Step 1: Magnetic Field Due to a Long Current-Carrying Wire
The magnetic field at a perpendicular distance \( d \) from an infinitely long straight conductor carrying current \( I \) is given by Ampere’s Law: \[ B = \frac{\mu_0 I}{2\pi d} \] where \( \mu_0 \) is the permeability of free space.

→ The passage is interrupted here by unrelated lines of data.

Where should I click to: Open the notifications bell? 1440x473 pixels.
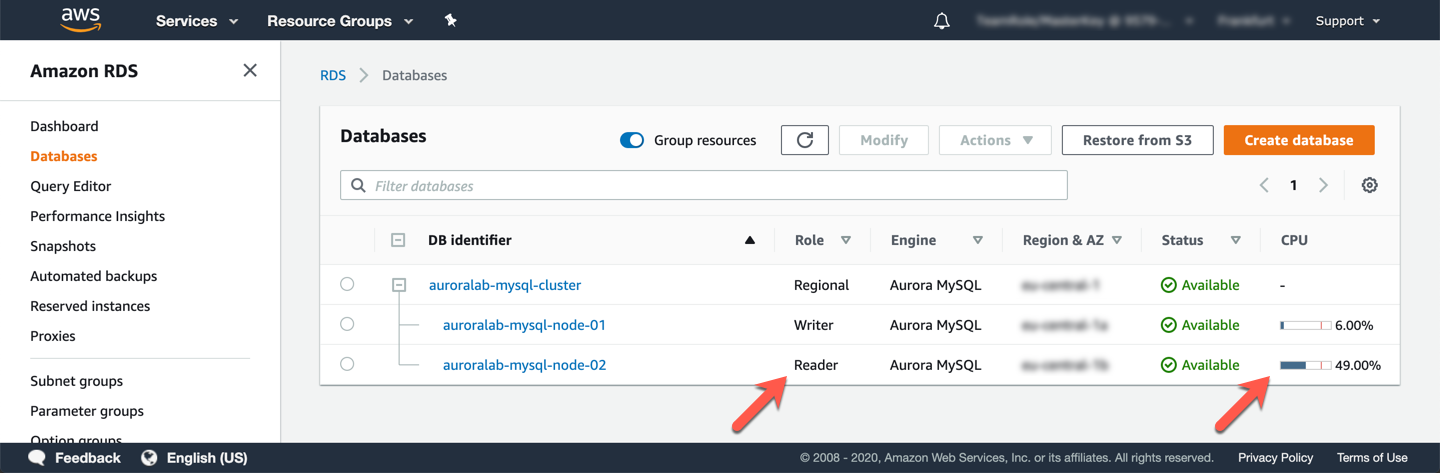[941, 21]
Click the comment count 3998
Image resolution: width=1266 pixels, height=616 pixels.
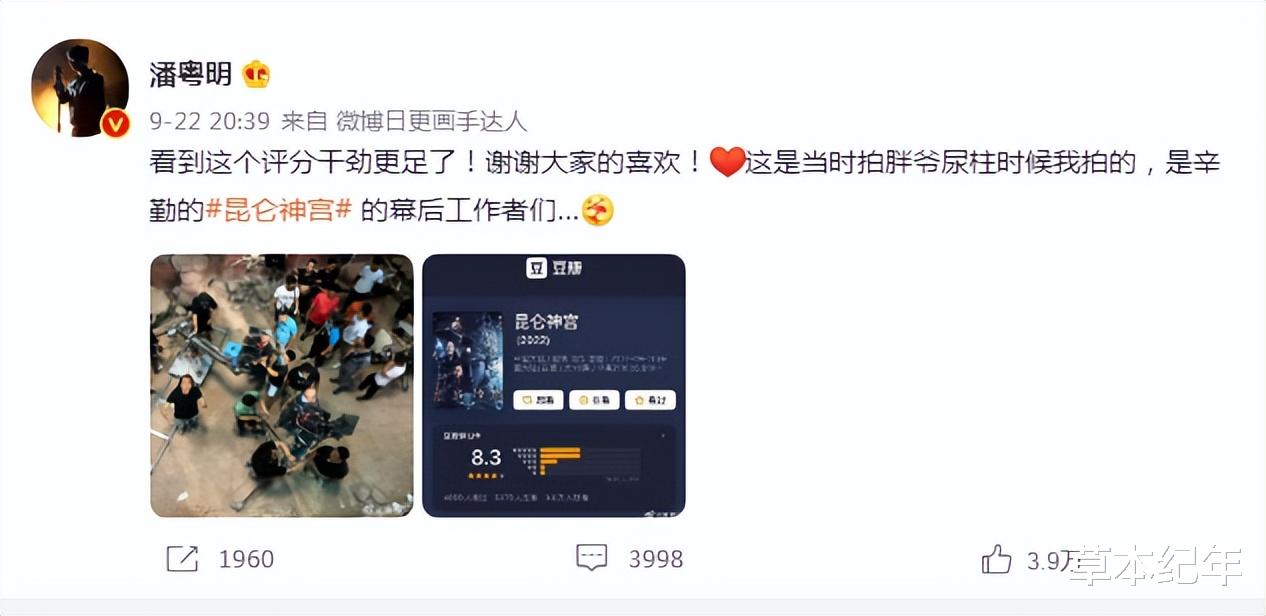pos(656,559)
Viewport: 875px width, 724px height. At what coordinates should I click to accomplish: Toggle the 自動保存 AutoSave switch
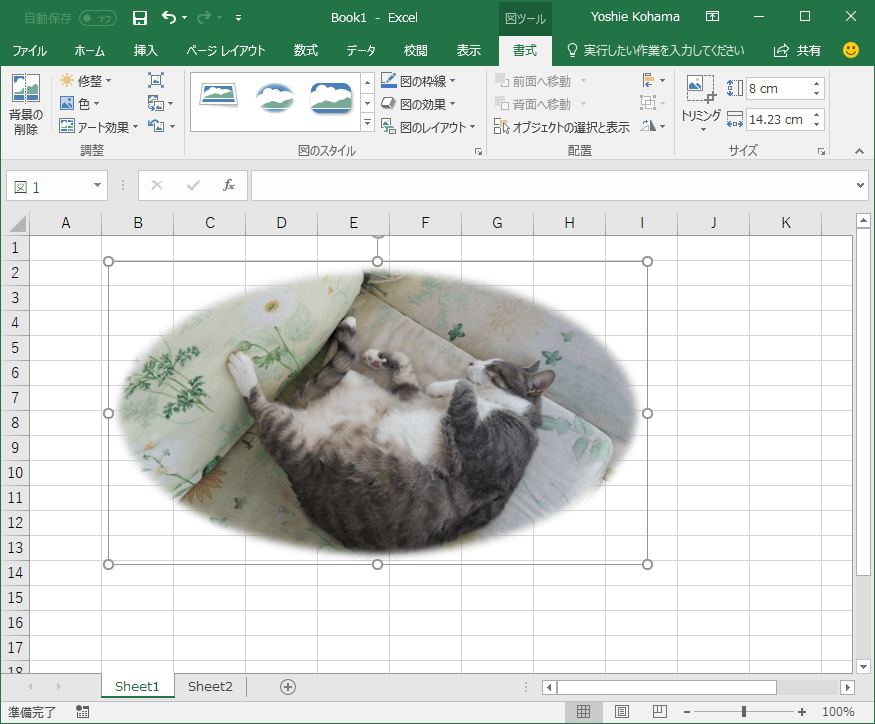click(x=97, y=18)
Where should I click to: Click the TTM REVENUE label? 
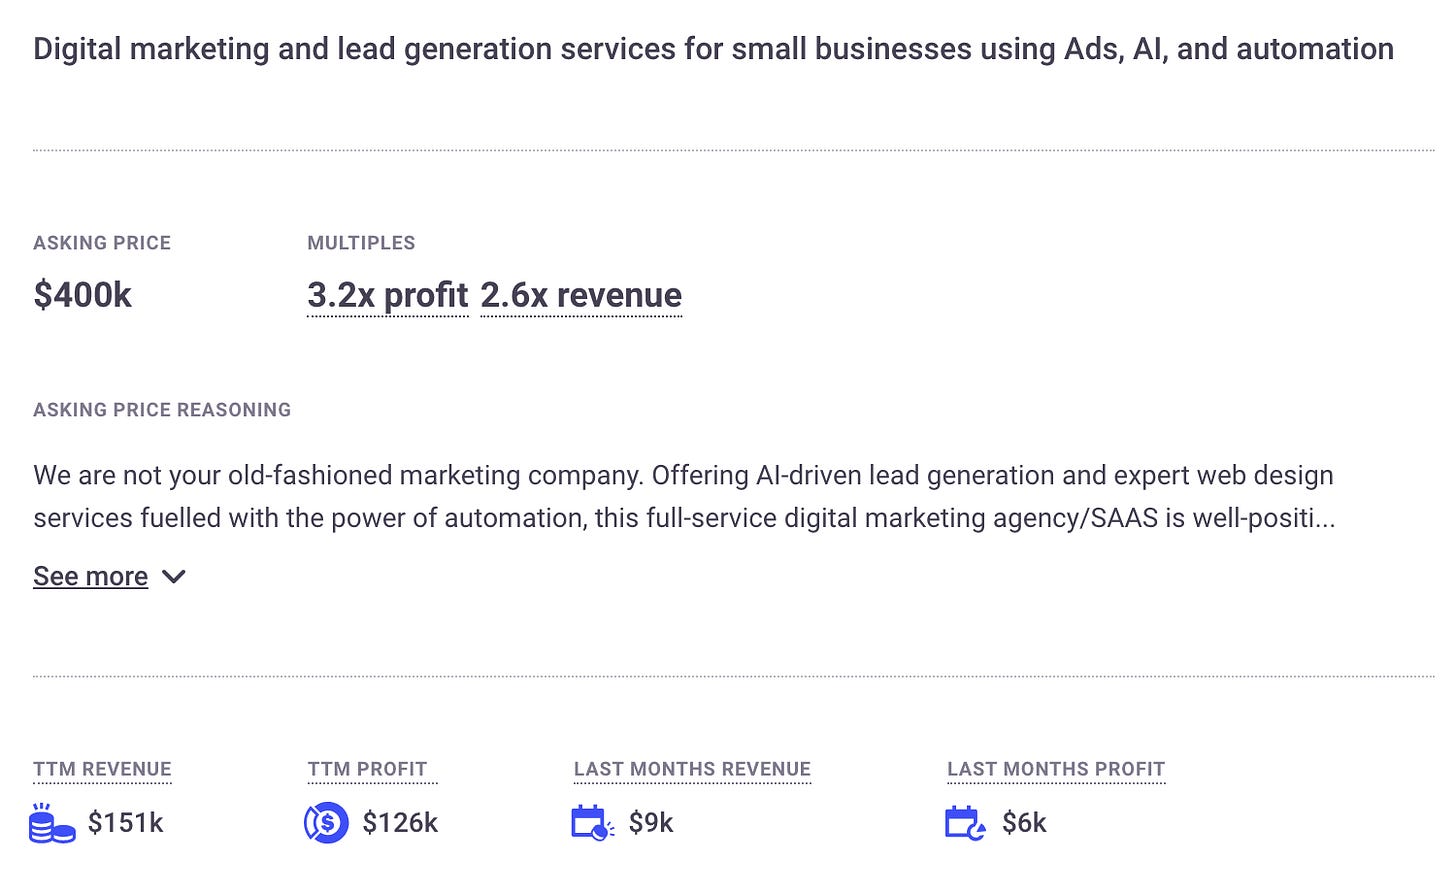pyautogui.click(x=102, y=769)
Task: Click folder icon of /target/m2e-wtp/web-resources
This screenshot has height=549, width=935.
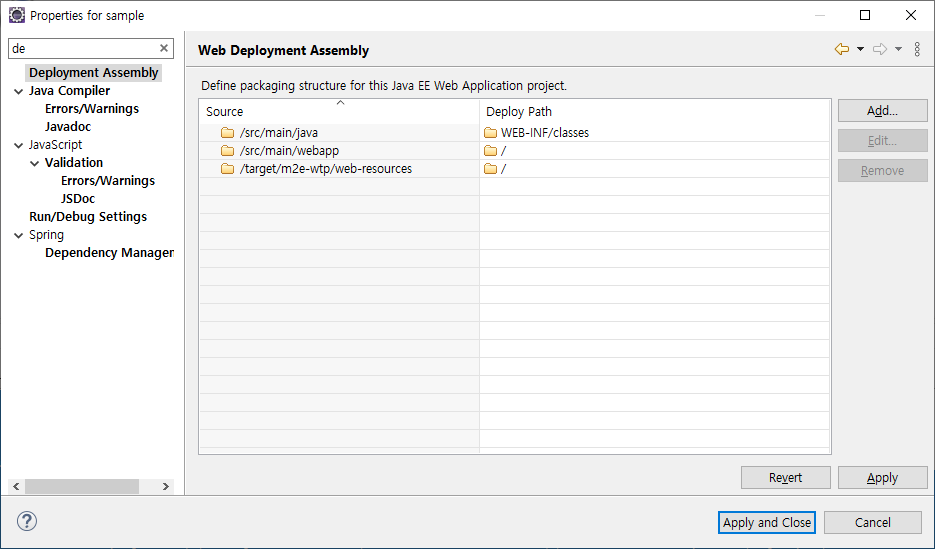Action: point(228,169)
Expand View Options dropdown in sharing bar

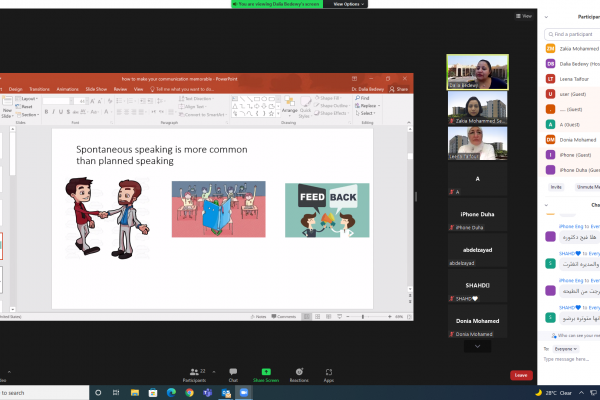pos(349,4)
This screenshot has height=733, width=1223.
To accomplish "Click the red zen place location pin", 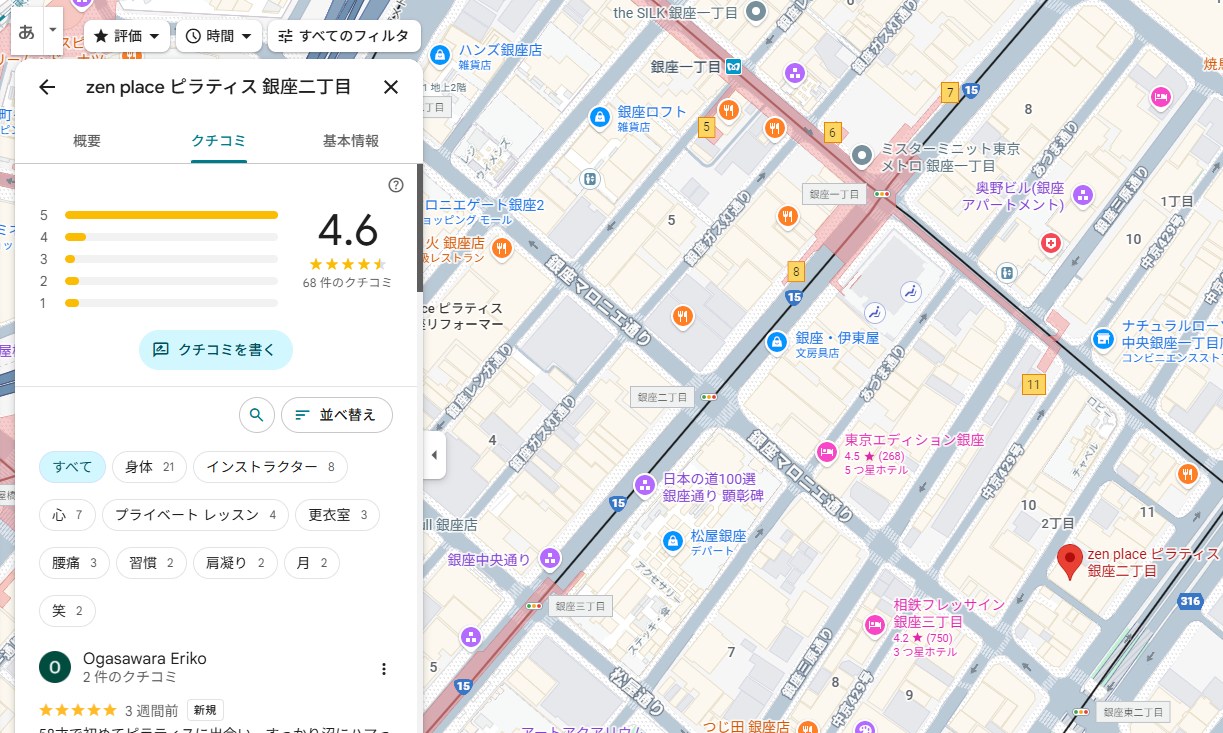I will (1070, 562).
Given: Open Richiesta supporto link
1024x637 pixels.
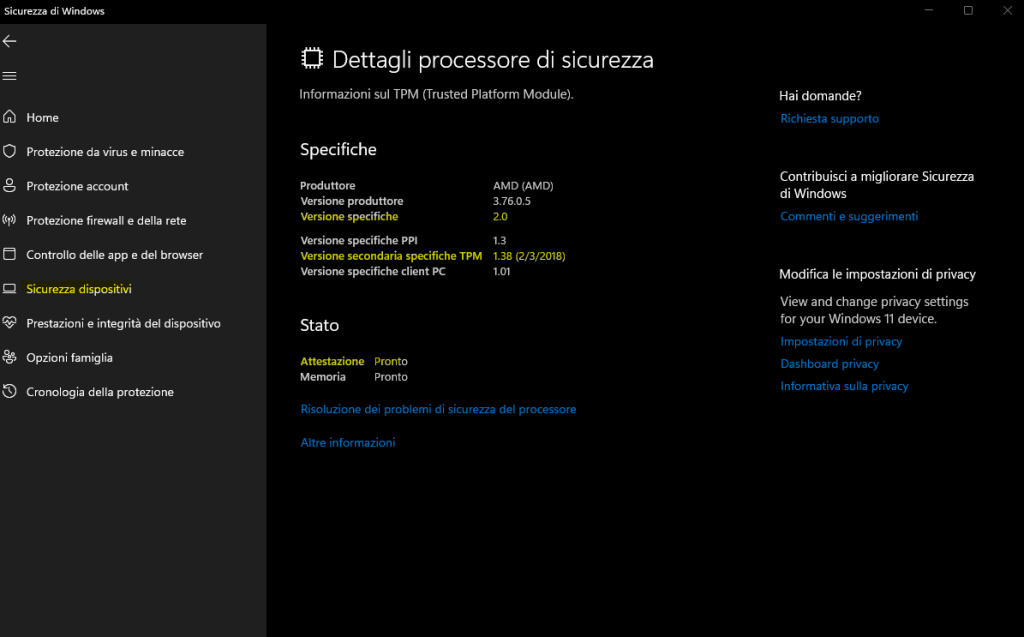Looking at the screenshot, I should click(x=829, y=118).
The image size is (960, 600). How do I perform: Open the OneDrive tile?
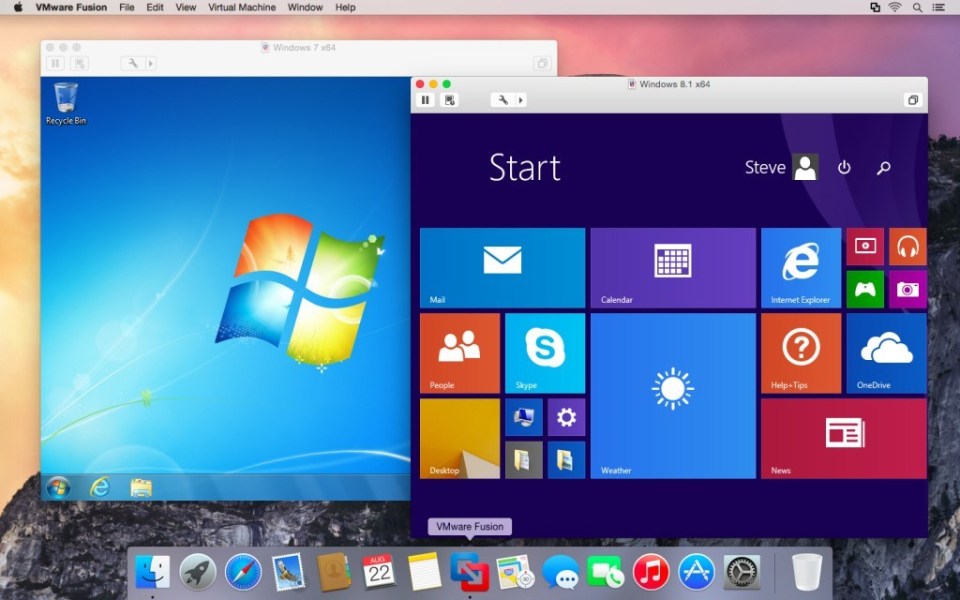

Step 2: Magnetic Fields at Point P Due to Both Wires
- The first wire (along the X-axis) carries current 8 A and contributes a magnetic field:
\[ B_1 = \frac{\mu_0 (8)}{2\pi d} \] - The second wire (along the Y-axis) carries current 6 A and contributes a magnetic field: \[ B_2 = \frac{\mu_0 (6)}{2\pi d} \] Step 3: Resultant Magnetic Field
Since the two magnetic fields are perpendicular to each other, the net magnetic field at P is: \[ B_{\text{net}} = \sqrt{B_1^2 + B_2^2} \] Substituting the values: \[ B_{\text{net}} = \sqrt{\left(\frac{\mu_0 (8)}{2\pi d}\right)^2 + \left(\frac{\mu_0 (6)}{2\pi d}\right)^2} \] \[ B_{\text{net}} = \frac{\mu_0}{2\pi d} \sqrt{8^2 + 6^2} = \frac{\mu_0}{2\pi d} \sqrt{64 + 36} \] \[ B_{\text{net}} = \frac{\mu_0}{2\pi d} \times \sqrt{100} = \frac{\mu_0}{2\pi d} \times 10 \] \[ B_{\text{net}} = \frac{10 \mu_0}{2\pi d} = \frac{5 \mu_0}{\pi d} \] Step 4: Conclusion
Thus, the correct answer is \( \frac{5 \mu_0}{\pi d} \).